Let $P(x)=4x^2+6x+4$ and $Q(x) =4y^2-12y+25$. If $x,y$ satisfy the equation $P(x)Q(y)=28$, then find the value of $11y-26x$. 
Let $P(x)=4x^2+6x+4$ and $Q(y) =4y^2-12y+25$. If $x,y$ satisfy the equation $P(x)Q(y)=28$, then find the value of $11y-26x$.   

I know this question has been asked earlier here but the answer given states "Note that we have...". I want to know how we can arrive at that statement mathematically instead of trial and error method, because I wasn't able to get that while trying to solve it.    
Any other way of solving this question would also be helpful.
 A: In the solution of the problem you linked to it was shown that completing the square gives the result that
$$  P(x)Q(y)=\left[\left(2x+\frac{3}{2}\right)^2+\frac{7}{4}\right]\cdot\left[(2y-3)^2+16\right]$$
If you multiply out those terms you get three terms which are non-negative plus a constant term of $28$. Therefore the product must be no smaller than $28$. In order for the product to exactly equal $28$ each of the non-negative terms must equal $0$. Thus
$2x+\frac{3}{2}=0$ and $2y-3=0$. Therefore we know that $x=-\frac{3}{4}$ and $y=\frac{3}{2}$. Then finding $11y-26x$ is easy.

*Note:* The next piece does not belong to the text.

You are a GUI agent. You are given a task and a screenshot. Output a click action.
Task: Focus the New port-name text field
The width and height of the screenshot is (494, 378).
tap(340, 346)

A: It can be done by completing the square method,
$P(x)=4x^2+6x+4$
Let P(x) = 0.
Then,
$4x^2+6x+4 = 0$
First divide equation by 4,
So we have,
$x^2+\frac64x+1 = 0$
$x^2+\frac32x = -1$
The term of x is positive so compare it with,
$a^2 + 2ab + b^2 = (a + b)^2$
So, a = x, 
And 2ab = $\frac32x$
2b = $\frac32$
b = $\frac34$
Then $b^2 = \frac{9}{16}$
So above equation become,
$x^2+\frac32x+\frac9{16}= -1+\frac{9}{16}$
$(x+\frac34)^2 = \frac{-7}{16}$
$(x+\frac34)^2 + \frac{7}{16} = 0$
In Q(x) also divide the equation by 4 and then compare with 
$a^2 - 2ab + b^2 = (a - b)^2$ as term containing x is negative.